◆ **Given instruction**
Copy every one of the items below without any changes.

◆ **Material for the task**
'''
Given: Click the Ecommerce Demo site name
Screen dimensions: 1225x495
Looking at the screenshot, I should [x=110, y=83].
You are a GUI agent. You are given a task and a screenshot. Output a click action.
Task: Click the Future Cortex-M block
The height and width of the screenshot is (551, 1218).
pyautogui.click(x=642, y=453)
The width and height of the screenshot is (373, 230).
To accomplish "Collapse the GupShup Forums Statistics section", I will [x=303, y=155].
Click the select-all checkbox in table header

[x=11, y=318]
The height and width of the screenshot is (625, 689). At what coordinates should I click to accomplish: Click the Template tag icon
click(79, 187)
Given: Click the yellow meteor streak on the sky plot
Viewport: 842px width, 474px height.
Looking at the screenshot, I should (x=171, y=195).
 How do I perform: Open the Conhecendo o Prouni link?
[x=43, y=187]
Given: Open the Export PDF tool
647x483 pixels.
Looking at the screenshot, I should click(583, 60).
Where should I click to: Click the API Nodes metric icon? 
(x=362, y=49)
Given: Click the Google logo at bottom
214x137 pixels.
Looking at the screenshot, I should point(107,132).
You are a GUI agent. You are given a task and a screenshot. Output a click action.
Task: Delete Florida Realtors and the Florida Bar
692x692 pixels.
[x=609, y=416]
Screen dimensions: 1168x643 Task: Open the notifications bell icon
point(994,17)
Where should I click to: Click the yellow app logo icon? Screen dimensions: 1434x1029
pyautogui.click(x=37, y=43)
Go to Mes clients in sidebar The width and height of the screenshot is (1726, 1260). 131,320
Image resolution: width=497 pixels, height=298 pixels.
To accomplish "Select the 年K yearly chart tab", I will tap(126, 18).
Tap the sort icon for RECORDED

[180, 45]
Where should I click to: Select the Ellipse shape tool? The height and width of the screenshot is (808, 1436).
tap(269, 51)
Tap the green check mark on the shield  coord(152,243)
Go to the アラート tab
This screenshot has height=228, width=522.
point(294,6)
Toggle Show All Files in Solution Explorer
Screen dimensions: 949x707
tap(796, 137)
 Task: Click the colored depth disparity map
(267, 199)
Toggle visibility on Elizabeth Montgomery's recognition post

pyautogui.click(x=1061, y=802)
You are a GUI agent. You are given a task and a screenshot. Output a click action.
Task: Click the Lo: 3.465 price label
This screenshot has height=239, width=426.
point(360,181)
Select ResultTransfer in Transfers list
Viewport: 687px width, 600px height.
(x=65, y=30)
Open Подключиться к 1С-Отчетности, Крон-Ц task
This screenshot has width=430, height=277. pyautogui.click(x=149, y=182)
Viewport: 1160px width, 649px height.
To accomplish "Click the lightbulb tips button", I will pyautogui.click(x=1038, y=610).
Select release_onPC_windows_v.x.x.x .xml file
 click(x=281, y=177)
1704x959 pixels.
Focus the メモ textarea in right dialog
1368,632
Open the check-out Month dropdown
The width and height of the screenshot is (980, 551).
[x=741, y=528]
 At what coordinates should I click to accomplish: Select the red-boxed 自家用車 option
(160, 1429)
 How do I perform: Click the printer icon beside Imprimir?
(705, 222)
'''
◆ **Result of the exercise**
Given: Click the Ecommerce Demo site name
Screen dimensions: 1225x495
Looking at the screenshot, I should [x=110, y=83].
You are a GUI agent. You are given a task and a screenshot. Output a click action.
Task: Click the Future Cortex-M block
The height and width of the screenshot is (551, 1218).
pyautogui.click(x=642, y=453)
The width and height of the screenshot is (373, 230).
To accomplish "Collapse the GupShup Forums Statistics section", I will [x=303, y=155].
Click the select-all checkbox in table header

[x=11, y=318]
The height and width of the screenshot is (625, 689). At what coordinates should I click to accomplish: Click the Template tag icon
click(79, 187)
Given: Click the yellow meteor streak on the sky plot
Viewport: 842px width, 474px height.
Looking at the screenshot, I should (x=171, y=195).
 How do I perform: Open the Conhecendo o Prouni link?
[x=43, y=187]
Given: Open the Export PDF tool
647x483 pixels.
Looking at the screenshot, I should click(583, 60).
Where should I click to: Click the API Nodes metric icon? 
(x=362, y=49)
Given: Click the Google logo at bottom
214x137 pixels.
Looking at the screenshot, I should point(107,132).
You are a GUI agent. You are given a task and a screenshot. Output a click action.
Task: Delete Florida Realtors and the Florida Bar
692x692 pixels.
[x=609, y=416]
Screen dimensions: 1168x643 Task: Open the notifications bell icon
point(994,17)
Where should I click to: Click the yellow app logo icon? Screen dimensions: 1434x1029
pyautogui.click(x=37, y=43)
Go to Mes clients in sidebar The width and height of the screenshot is (1726, 1260). 131,320
Image resolution: width=497 pixels, height=298 pixels.
To accomplish "Select the 年K yearly chart tab", I will tap(126, 18).
Tap the sort icon for RECORDED

[180, 45]
Where should I click to: Select the Ellipse shape tool? The height and width of the screenshot is (808, 1436).
tap(269, 51)
Tap the green check mark on the shield  coord(152,243)
Go to the アラート tab
This screenshot has height=228, width=522.
point(294,6)
Toggle Show All Files in Solution Explorer
Screen dimensions: 949x707
tap(796, 137)
 Task: Click the colored depth disparity map
(267, 199)
Toggle visibility on Elizabeth Montgomery's recognition post

pyautogui.click(x=1061, y=802)
You are a GUI agent. You are given a task and a screenshot. Output a click action.
Task: Click the Lo: 3.465 price label
This screenshot has height=239, width=426.
point(360,181)
Select ResultTransfer in Transfers list
Viewport: 687px width, 600px height.
(x=65, y=30)
Open Подключиться к 1С-Отчетности, Крон-Ц task
This screenshot has width=430, height=277. pyautogui.click(x=149, y=182)
Viewport: 1160px width, 649px height.
To accomplish "Click the lightbulb tips button", I will pyautogui.click(x=1038, y=610).
Select release_onPC_windows_v.x.x.x .xml file
 click(x=281, y=177)
1704x959 pixels.
Focus the メモ textarea in right dialog
1368,632
Open the check-out Month dropdown
The width and height of the screenshot is (980, 551).
[x=741, y=528]
 At what coordinates should I click to accomplish: Select the red-boxed 自家用車 option
(160, 1429)
 How do I perform: Click the printer icon beside Imprimir?
(705, 222)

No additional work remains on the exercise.